La fièvre acheteuse

La plupart des gens trouvent bien agréable de faire des courses de temps à autres une après-midi et de rentrer le soir à la maison avec de nouvelles affaires. Ce sont surtout les femmes qui y trouvent une sympathique forme de détente.


Les gens achètent quelque chose de nouveau parce qu'ils ont besoin de ce produit, parce qu'ils en feront bon usage ou parce qu'ils le désirent. Les acheteurs compulsifs ne sont pas dans ce cas. Le comportement de ces acheteurs compulsifs reflète une manière d'échapper à la réalité et ils parviennent ainsi à une sorte d'ivresse.

Cette ivresse serait comparable à celle provenant de l'usage de certaines drogues. Ces malades perdent le contrôle et achètent un tas de choses dont ils n'ont pas besoin. Souvent, ils ne réalisent pas qu'ils ont acheté quelque chose et s'étonnent de ce qu'ils trouvent au fond du cabas lorsqu'ils rentrent à la maison. Cela peut se comparer à ce que font les cleptomanes. Ceux-ci ont une pulsion de vol, ne se souviennent que rarement de ce qu'ils ont subtilisé lorsqu'ils reviennent d'une crise. Pour eux, c'est l'ivresse du vol. Pour les acheteurs compulsifs c'est la même chose. Leur taux d'adrénaline leur procure un état d'ivresse qui les coupe de la réalité. Ils échappent aux problèmes de la vie quotidienne. C'est aussi le cas dans d'autres types d'assuétudes (l'alcool, la drogue).
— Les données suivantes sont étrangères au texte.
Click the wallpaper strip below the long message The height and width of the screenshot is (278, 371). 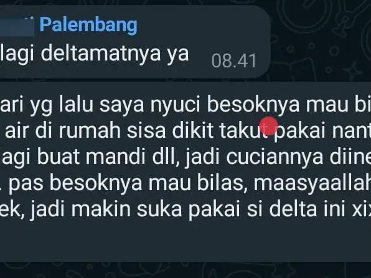(x=186, y=270)
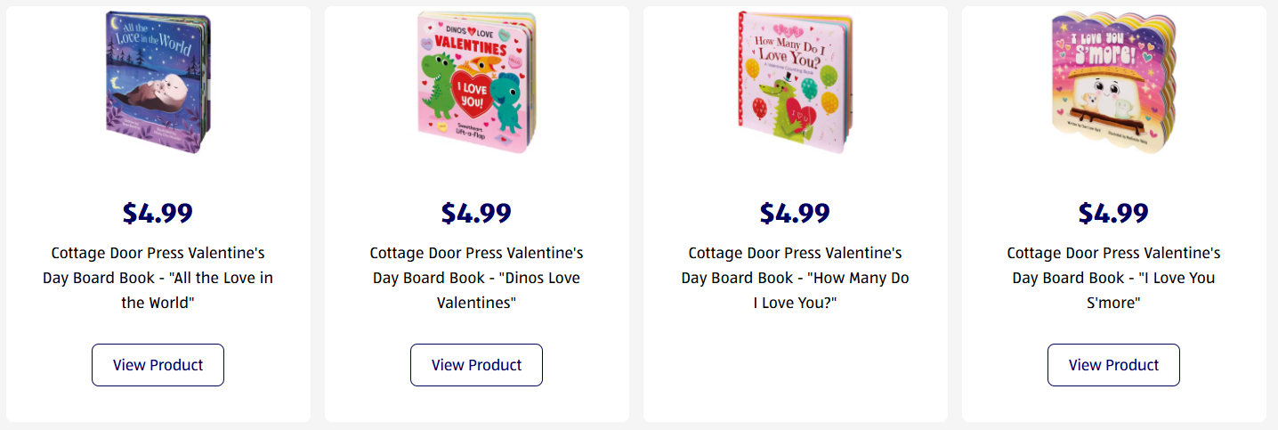This screenshot has width=1278, height=430.
Task: Open the "How Many Do I Love You?" title link
Action: (x=795, y=278)

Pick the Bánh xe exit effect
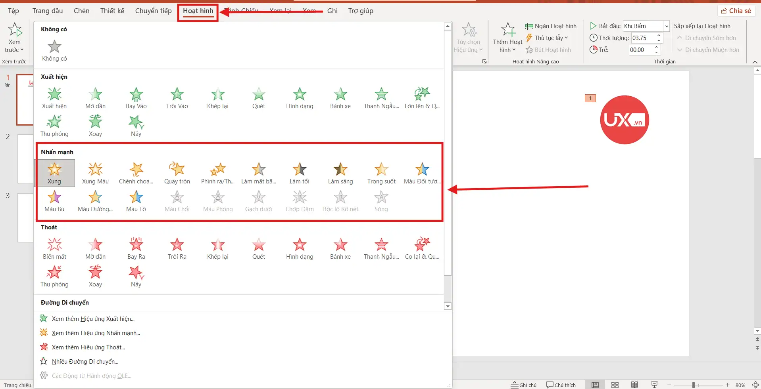[340, 248]
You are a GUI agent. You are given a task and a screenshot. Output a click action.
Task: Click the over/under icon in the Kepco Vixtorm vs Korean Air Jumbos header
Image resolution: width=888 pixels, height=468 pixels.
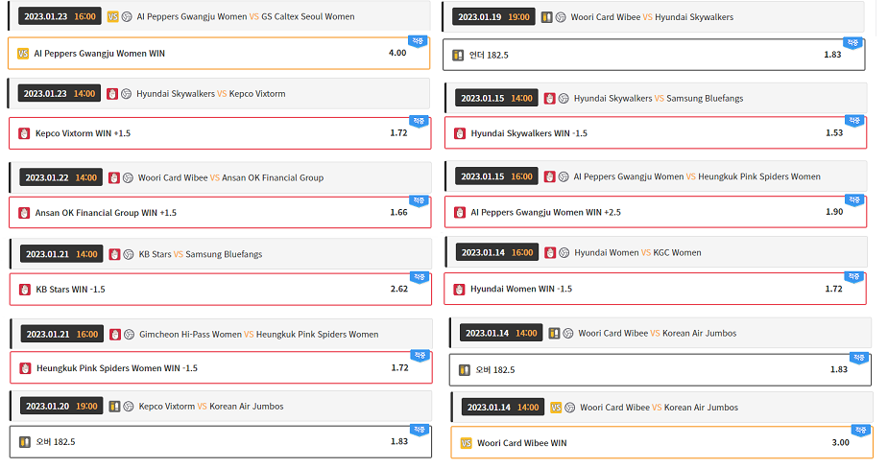pyautogui.click(x=114, y=406)
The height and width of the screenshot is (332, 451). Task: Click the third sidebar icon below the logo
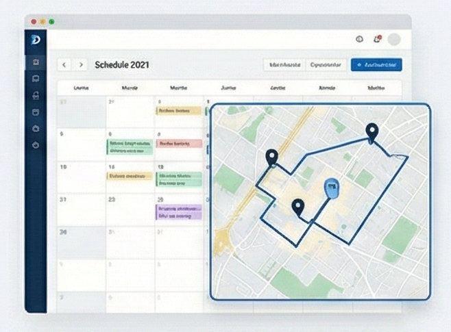pyautogui.click(x=36, y=95)
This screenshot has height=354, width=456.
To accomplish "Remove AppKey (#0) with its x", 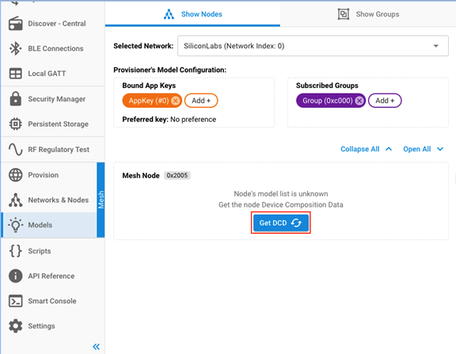I will point(176,101).
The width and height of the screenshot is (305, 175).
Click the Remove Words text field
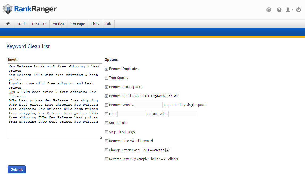pos(148,105)
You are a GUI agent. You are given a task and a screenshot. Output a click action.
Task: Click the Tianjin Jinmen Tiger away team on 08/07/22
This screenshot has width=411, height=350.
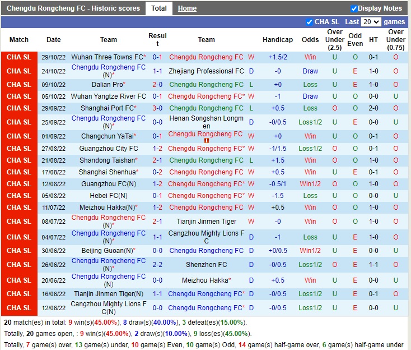206,222
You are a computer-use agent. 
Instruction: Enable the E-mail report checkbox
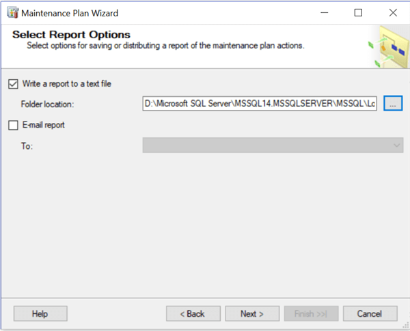[13, 125]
A la question de savoir comment l'on devient esclave du shopping, il n'y a pas de réponse simple. Différents facteurs peuvent jouer un rôle. L'ennui peut souvent mener au développement d'une assuétude. Boire, manger ou acheter par ennui peuvent mener à l'esclavage. Les dépressions peuvent avoir le même effet. Les personnes ayant une faible confiance en elles sont très sensibles. Les achats compulsifs leur apportent quelques instants de soulagement. Mais tout comme pour une assuétude à l'alcool ou à la drogue, l'ivresse est de courte durée, et le réveil à la dure réalité est douloureux.